── Items ──

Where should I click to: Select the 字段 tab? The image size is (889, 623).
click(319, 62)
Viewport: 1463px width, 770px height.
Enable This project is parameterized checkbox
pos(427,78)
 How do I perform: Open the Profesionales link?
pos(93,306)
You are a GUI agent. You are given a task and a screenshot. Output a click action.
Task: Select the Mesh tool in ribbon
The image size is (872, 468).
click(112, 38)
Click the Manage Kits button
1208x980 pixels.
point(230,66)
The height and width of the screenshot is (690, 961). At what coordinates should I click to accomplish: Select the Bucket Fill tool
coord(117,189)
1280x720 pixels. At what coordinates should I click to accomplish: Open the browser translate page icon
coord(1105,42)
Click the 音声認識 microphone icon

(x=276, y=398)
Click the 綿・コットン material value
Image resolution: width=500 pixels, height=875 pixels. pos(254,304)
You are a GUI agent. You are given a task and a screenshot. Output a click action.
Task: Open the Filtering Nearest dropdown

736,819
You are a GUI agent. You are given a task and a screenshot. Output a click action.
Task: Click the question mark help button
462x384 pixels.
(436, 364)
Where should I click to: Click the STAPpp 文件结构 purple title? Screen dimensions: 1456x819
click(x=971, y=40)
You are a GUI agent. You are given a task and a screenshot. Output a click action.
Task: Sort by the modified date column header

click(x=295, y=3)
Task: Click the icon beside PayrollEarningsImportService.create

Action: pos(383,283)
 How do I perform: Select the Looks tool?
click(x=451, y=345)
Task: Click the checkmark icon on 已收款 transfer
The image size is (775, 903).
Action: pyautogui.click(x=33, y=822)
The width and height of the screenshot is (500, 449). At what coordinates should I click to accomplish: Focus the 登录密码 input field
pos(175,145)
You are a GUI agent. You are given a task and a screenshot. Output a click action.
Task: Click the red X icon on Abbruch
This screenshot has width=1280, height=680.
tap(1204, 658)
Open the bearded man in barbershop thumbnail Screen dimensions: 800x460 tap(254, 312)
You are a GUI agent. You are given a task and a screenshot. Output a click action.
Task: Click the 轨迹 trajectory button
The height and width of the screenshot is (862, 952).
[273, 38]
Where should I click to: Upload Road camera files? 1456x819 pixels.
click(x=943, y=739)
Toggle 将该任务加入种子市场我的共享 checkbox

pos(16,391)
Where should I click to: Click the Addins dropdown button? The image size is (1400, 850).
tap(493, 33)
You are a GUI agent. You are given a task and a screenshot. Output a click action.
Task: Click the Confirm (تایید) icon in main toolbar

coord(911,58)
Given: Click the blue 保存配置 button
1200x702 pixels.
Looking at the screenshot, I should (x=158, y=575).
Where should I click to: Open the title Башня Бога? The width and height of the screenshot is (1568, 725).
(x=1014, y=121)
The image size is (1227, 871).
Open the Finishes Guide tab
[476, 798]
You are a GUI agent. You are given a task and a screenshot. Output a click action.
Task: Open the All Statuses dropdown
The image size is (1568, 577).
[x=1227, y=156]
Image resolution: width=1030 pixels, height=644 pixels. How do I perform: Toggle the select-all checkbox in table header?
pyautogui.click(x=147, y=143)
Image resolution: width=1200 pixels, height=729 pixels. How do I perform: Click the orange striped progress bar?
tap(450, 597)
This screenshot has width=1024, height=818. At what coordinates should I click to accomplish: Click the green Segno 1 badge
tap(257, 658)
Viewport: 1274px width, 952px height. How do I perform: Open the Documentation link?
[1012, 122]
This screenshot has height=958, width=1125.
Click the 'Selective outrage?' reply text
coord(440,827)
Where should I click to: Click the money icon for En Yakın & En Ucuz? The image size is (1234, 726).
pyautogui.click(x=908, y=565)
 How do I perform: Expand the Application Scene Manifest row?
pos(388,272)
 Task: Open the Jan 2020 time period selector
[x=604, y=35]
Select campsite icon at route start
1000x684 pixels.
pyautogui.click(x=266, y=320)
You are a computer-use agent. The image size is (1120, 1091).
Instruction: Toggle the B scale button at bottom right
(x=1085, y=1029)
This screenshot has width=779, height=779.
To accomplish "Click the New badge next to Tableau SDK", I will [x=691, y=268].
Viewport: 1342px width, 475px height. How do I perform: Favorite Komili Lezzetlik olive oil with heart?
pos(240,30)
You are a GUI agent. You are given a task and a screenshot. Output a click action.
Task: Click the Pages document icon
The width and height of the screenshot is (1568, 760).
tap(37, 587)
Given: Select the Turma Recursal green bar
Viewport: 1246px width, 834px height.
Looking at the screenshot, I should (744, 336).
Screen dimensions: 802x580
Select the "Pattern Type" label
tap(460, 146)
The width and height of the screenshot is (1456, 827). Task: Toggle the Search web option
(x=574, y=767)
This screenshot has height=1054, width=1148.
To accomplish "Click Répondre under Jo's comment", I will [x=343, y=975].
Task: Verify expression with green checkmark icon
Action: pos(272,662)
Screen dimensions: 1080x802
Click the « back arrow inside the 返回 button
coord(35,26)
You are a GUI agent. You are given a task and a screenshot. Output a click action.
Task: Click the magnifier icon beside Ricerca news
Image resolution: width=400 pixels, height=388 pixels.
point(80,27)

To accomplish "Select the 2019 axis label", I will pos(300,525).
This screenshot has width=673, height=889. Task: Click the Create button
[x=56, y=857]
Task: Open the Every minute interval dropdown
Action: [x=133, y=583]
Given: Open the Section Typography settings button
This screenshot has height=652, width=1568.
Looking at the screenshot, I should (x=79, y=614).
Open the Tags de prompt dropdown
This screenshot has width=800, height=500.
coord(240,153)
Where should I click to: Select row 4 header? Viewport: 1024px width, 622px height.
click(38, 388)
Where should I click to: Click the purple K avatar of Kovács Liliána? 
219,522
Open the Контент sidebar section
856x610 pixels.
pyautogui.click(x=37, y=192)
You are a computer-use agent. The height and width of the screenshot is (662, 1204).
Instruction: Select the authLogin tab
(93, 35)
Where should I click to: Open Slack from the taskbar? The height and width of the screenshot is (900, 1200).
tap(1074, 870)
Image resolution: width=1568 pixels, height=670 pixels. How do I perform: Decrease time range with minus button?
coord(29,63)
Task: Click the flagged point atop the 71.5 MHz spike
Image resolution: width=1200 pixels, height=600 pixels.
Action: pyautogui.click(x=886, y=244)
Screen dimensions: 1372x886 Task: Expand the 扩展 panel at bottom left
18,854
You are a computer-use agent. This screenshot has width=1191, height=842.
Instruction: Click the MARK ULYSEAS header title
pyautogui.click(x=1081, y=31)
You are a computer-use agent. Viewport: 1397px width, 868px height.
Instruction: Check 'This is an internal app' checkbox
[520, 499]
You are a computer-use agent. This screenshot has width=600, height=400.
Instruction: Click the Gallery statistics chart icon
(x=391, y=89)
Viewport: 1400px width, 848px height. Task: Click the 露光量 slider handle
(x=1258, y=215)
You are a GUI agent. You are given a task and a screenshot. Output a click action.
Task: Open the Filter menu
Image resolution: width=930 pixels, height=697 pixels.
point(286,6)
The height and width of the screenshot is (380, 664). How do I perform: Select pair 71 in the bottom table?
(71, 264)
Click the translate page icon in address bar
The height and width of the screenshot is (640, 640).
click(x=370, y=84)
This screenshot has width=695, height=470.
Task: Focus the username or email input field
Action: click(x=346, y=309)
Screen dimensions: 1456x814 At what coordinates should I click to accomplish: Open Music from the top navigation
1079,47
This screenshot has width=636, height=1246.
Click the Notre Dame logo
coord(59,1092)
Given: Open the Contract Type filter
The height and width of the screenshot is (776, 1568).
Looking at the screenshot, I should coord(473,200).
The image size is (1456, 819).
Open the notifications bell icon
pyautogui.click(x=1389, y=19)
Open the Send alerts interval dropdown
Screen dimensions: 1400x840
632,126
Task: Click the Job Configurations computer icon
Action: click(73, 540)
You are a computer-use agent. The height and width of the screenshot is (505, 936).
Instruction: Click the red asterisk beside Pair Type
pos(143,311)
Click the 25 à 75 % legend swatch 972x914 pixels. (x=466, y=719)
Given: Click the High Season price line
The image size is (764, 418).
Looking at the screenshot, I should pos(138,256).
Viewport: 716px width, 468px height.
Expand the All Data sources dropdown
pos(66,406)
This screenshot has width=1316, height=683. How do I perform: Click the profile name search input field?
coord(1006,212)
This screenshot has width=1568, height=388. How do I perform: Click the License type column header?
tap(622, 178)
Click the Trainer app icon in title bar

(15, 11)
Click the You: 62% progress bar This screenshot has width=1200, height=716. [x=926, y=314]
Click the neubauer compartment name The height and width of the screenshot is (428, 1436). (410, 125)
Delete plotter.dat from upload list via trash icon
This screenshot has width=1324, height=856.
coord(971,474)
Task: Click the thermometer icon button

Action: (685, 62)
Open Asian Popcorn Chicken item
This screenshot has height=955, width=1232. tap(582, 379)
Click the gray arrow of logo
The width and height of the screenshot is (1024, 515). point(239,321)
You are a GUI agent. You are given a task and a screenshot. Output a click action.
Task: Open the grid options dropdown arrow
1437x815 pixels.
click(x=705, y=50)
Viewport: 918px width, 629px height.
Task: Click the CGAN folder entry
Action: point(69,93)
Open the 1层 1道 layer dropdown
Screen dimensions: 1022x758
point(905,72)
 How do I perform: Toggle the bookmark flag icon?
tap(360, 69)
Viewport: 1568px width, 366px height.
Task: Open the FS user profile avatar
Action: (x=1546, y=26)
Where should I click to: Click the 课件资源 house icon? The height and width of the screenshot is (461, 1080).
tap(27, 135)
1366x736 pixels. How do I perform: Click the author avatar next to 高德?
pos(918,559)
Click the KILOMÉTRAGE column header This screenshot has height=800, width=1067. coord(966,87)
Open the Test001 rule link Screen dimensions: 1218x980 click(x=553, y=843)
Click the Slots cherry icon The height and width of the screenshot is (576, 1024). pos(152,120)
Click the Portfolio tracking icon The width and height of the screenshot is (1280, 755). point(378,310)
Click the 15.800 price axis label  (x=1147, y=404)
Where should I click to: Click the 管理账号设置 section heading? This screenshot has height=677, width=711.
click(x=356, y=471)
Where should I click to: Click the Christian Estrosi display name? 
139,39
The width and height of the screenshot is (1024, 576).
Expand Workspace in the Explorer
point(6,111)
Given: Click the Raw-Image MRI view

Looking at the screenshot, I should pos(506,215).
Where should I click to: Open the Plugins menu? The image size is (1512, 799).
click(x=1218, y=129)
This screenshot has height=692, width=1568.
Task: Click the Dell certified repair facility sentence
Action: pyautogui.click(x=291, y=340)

───

Copy out the lines from the start of the records through the line that contains "pos(93,306)", both ends included.

Where should I click to: Select the 字段 tab? The image size is (889, 623).
click(319, 62)
Viewport: 1463px width, 770px height.
Enable This project is parameterized checkbox
pos(427,78)
 How do I perform: Open the Profesionales link?
pos(93,306)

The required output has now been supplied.